• Problem to solve
Print nothing except the lines of the listing below from the line with "This screenshot has width=150, height=205." to the line with "Open the Deutsch", each exactly as written, both ends included.

• Listed entries
• • •

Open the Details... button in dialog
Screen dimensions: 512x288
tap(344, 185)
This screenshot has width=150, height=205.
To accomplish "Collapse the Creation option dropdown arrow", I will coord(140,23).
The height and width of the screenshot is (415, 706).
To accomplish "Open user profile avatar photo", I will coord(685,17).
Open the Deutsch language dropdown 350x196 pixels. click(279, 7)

• • •

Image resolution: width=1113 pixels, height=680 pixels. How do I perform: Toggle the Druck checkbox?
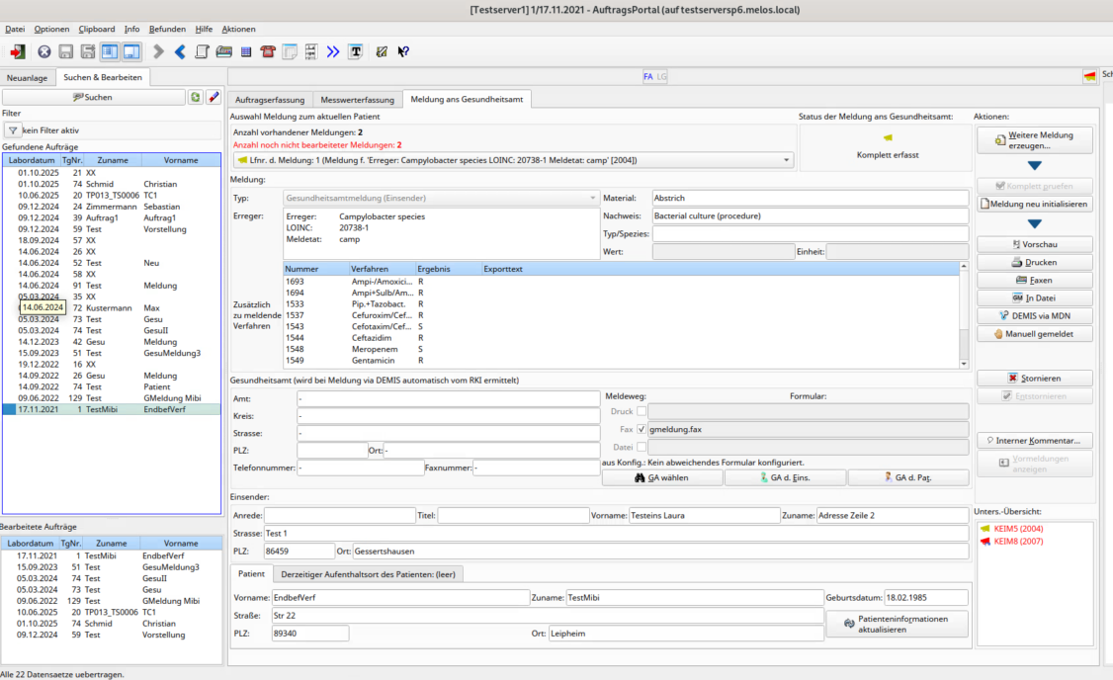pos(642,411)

• • •

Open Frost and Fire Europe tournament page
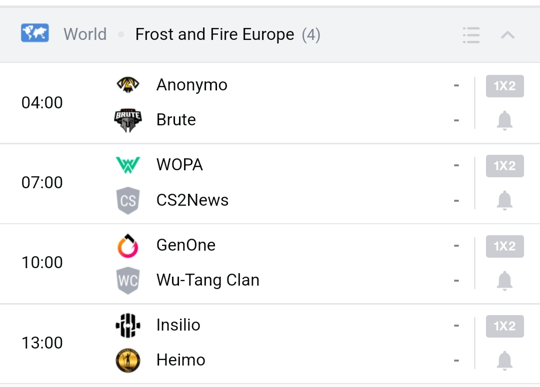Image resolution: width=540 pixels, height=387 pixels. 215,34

• • •

• Your response
This screenshot has width=150, height=205.
To accomplish "Collapse the Creation option dropdown arrow", I will coord(140,23).
The height and width of the screenshot is (415, 706).
To accomplish "Open user profile avatar photo", I will coord(685,17).
Open the Deutsch language dropdown 350x196 pixels. click(279, 7)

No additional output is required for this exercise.